The History of the Berry Family

Although Berrys have been on American soil since the 17th Century, it appears that the forefathers of Captain Thomas Berry did not arrive in the Colonies until the 18th Century. Early records show that James Berry, Thomas Berry’s great-great grandfather was living in Virginia in 1750, having come there from Northern Ireland several years before. Records indicate that he was married to Elizabeth Enfield, a name that was passed on through the generations. From this first Berry, we see a long line of Jameses and Thomases filling the pages of the Berry history. The Berry’s move from Augusta County, Virginia to Washington County, Virginia, and in 1798, they move to Montgomery County, Tennessee.

Let’s pick back up with the lineage with Thomas Berry, Captain Thomas Berry’s grandfather. Thomas married Elizabeth Walker, daughter of William Walker and Mary Weir, in Rockdale County, Virginia in 1788. Thomas and Elizabeth had six children, including James Enfield Berry, who was born in Washington County, Virginia on April 5, 1790. Thomas died in Blount County, Tennessee in 1805. Elizabeth lived to age 70, dying in Mississippi in 1836.

James Enfield Berry moved to Blount County, Tennessee with his parents in 1798. He married Rebecca Crawford McChesney in that same county on August 13, 1818. Rebecca was the daughter of James McChesney and Sarah Wilcox Crawford. James Berry worked as a merchant and postmaster in Maryville, Blount County, Tennessee. He and Rebecca had seven children, of whom Thomas was the second. The family moved to Chattanooga in the late 1830’s, and James served as the city’s first mayor in 1840. Rebecca died August 24, 1841, in Chattanooga, and is buried in the Citizens’ Cemetery there.

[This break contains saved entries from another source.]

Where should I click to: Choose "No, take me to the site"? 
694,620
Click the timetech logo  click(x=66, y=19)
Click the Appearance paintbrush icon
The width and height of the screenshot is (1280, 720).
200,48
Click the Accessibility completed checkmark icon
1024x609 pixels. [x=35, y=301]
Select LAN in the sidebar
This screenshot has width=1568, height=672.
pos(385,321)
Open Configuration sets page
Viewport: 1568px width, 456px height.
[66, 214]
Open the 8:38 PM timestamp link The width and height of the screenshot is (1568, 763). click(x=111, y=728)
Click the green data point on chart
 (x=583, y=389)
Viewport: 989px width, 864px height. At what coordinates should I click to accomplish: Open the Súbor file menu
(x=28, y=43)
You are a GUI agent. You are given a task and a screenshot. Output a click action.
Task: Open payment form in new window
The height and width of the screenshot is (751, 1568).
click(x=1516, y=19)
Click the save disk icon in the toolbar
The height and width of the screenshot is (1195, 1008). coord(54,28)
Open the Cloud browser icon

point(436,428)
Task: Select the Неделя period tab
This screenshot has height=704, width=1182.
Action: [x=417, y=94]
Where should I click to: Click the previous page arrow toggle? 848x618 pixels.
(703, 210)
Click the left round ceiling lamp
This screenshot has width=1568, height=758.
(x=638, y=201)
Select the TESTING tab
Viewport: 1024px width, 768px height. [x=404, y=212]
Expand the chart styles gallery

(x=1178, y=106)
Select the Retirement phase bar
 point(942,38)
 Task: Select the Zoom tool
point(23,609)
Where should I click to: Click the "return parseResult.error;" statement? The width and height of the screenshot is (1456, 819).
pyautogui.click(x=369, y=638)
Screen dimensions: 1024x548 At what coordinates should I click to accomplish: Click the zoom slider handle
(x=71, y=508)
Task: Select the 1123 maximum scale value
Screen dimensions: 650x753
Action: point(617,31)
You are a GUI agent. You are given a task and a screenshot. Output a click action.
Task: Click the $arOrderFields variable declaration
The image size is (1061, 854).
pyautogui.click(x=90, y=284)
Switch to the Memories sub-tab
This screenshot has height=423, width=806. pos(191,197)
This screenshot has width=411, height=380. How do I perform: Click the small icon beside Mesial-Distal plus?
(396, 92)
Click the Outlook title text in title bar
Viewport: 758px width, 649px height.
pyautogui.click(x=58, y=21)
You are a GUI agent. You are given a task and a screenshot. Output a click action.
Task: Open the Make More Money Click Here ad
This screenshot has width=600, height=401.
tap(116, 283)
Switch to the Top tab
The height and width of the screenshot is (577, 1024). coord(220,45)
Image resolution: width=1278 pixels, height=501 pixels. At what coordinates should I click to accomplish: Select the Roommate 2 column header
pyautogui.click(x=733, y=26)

In 1843, James Berry moved to Summerville, in Chattooga County, Georgia and married for a second time to Araminta McLester on November 2, 1843. According to the 1850 census, James and Araminta were living in Jacksonville, Alabama with their young son Josepha, along with William and John, the two youngest sons from his first marriage. James died in 1857 in Jacksonville.

Thomas, who had lived at home with his family until around 1840, was eager for new challenges and opportunities. From 1847 to 1848, he served in Company D of the Battalion of Georgia Mounted Volunteers during the Mexican War, obtaining the rank of First Lieutenant. In addition, he traveled to California for the gold rush in 1849, staying there for approximately two years. There is no documentation about his activities from 1850 until 1860.

On April 10, 1860, at the age of 39, he married Frances Margaret Rhea in Cherokee County, Alabama. Frances was the daughter of Lewis L. Rhea, a wealthy plantation owner, and Martha Holloway Rhea. Thomas and Frances lived on a plantation in the Turkeytown area, a few miles east of Gadsden in Cherokee County (later Etowah County). Less than one year after he and Frances married, Thomas rejoined the military. He enlisted in Company A, Thirty-first Regiment, Alabama Infantry on March 3, 1861. Thomas served, initially as first lieutenant and eventually as captain. During the war, he was appointed assistant quartermaster and was responsible for procuring supplies for the army. He was with his company when they surrendered at Vicksburg on July 4, 1863, but was paroled a few days later and returned to Alabama, where he continued serving in the capacity of assistant quartermaster.

After the war, the Berry family moved to Rome. In 1866, Thomas purchased his first property in Floyd County, a home on Howard Street (now Second Avenue). In July 1871, he purchased the property now known as Oak Hill. Jennie and Martha were born during the years that the Berrys lived in Alabama. The other children, Bessie, Thomas, Lila, Laura, and Frances, were born after the family moved to Rome. Thomas and his brothers, James and John, were partners in Berrys and Company, a mercantile business and cotton brokerage. Thomas withdrew from the business in the early 1880s, after suffering a stroke. Thomas Berry died on January 18, 1887.